I will answer the second question first. The current understanding of why some humans eat so much spicy food is that it is a form of benign masochism. "Some" is the key: only some humans like spicy food in anything but the most minimal amounts. It has been shown that eating spicy food releases endorphins, but only after the burn, so eating spicy food is like going to a scary movie or riding a rollercoaster — initial discomfort followed by a rush. Humans are the only animals that do these things because we know they are not dangerous. It is thrill-seeking.

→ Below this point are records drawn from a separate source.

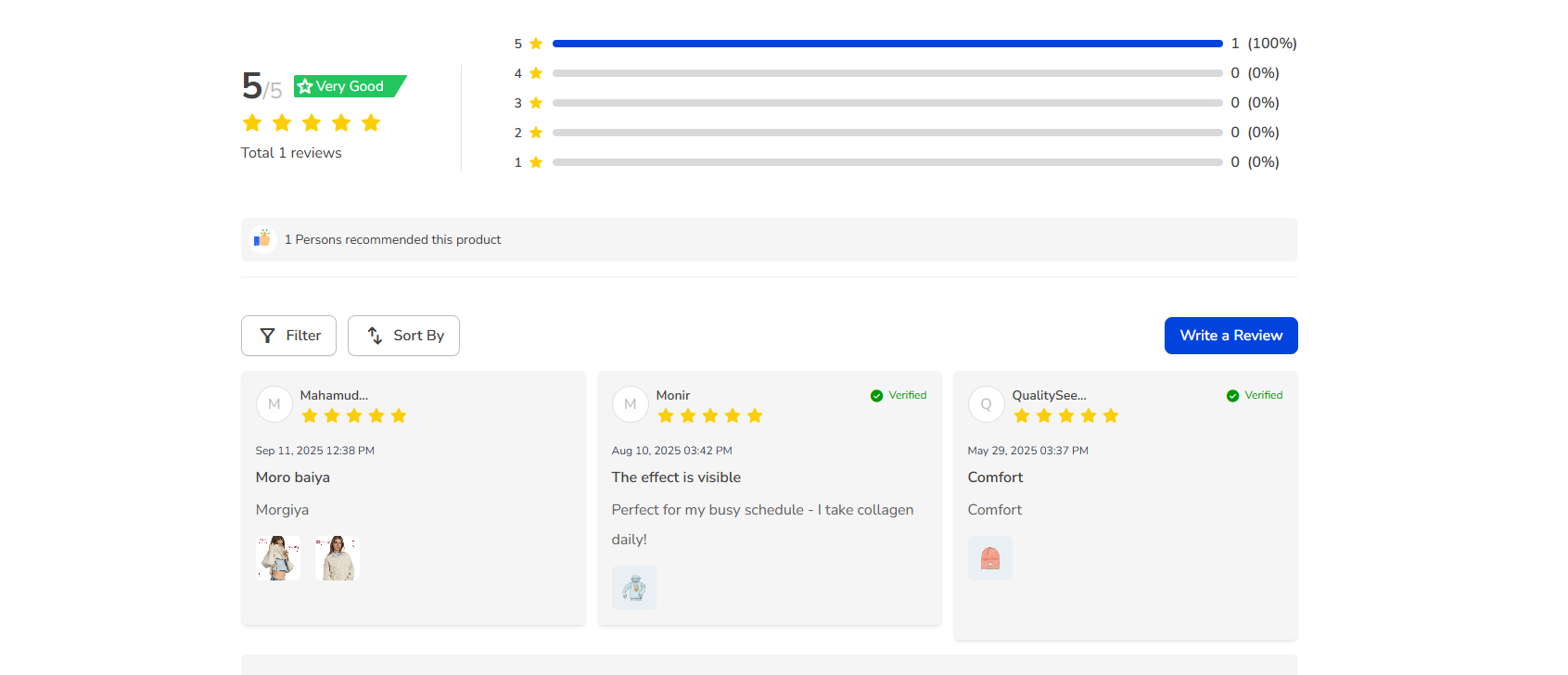Image resolution: width=1568 pixels, height=675 pixels.
Task: Click QualitySee's Q avatar
Action: tap(987, 404)
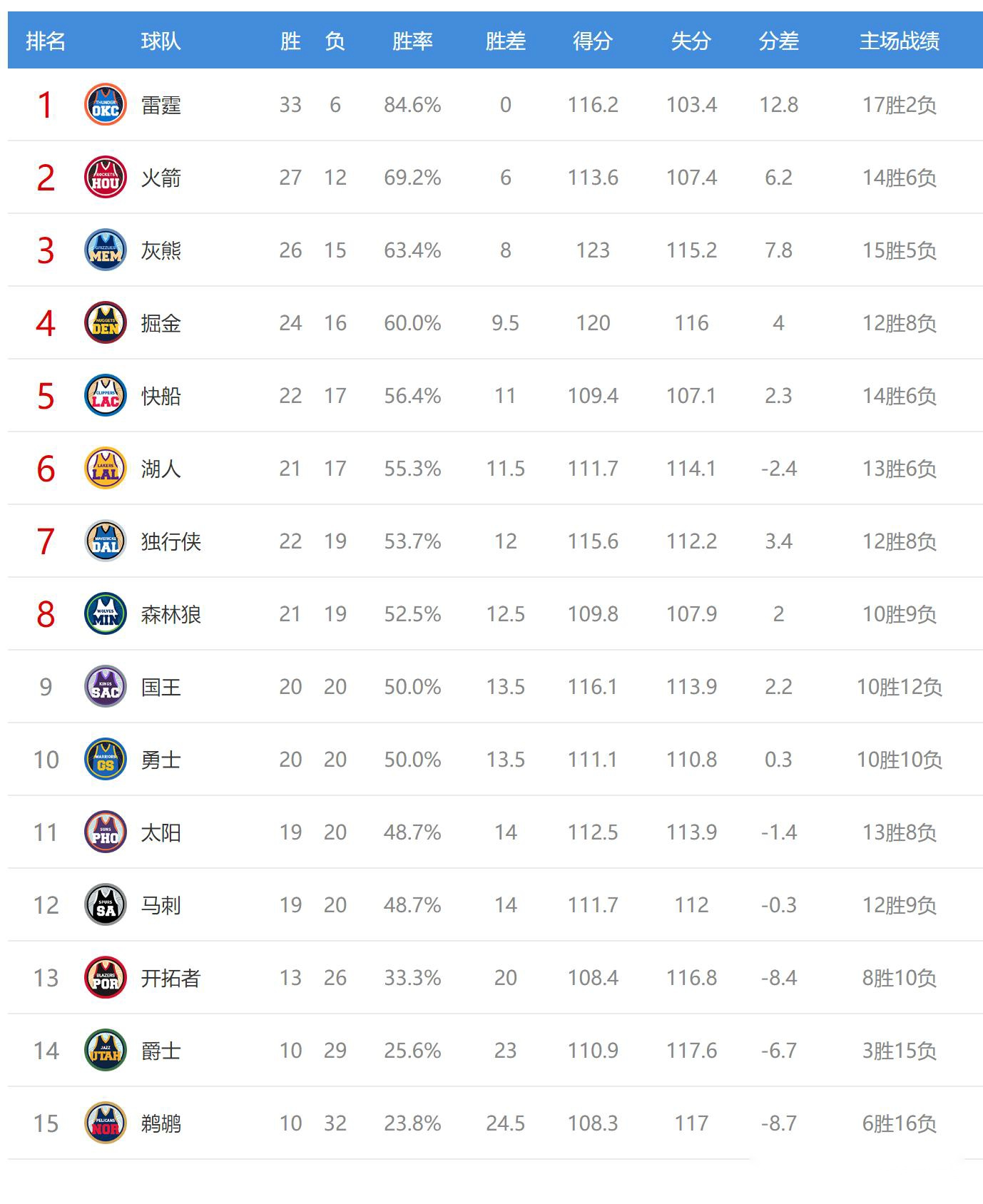Viewport: 983px width, 1204px height.
Task: Select the 鹈鹕 team name
Action: point(161,1124)
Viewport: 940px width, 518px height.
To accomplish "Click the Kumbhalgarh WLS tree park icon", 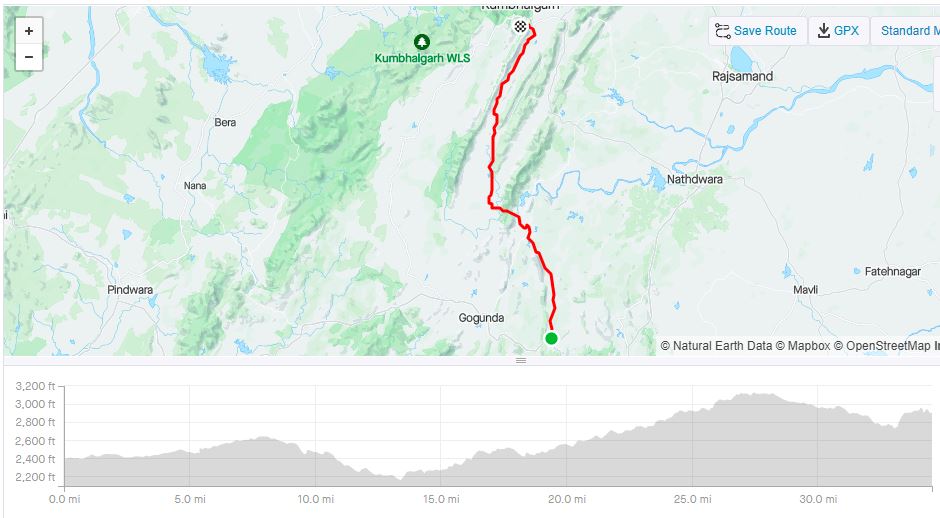I will 422,42.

Now this is not the entire story. Spices in general have their own origins. Many spices inhibit bacteria, and capsaicin appears to do so as well. This alone could be the reason people started using it more widely. We see that more spices are used in warmer climates, the same places where spoilage would be the biggest risk. We also see more use of the spices with the highest inhibitory properties. Interestingly humans may not be the only animals to spice food in this way; bears and bees are both known to mix antibacterial plants into stored food.
Additionally small amounts of many spices, even capsaicin, can improve flavor without generating the burn. This is probably the least understood aspect, but some believe it may be linked to simulating the flavor of better-quality organ meats or increasing bioavailability of some nutrients.
Lastly it has been shown that capsaicin in particular can actually trick the body into cooling itself off even when it would not do so normally. Your body responds to the false signal of heat by cooling itself, which could be a benefit in hotter climates.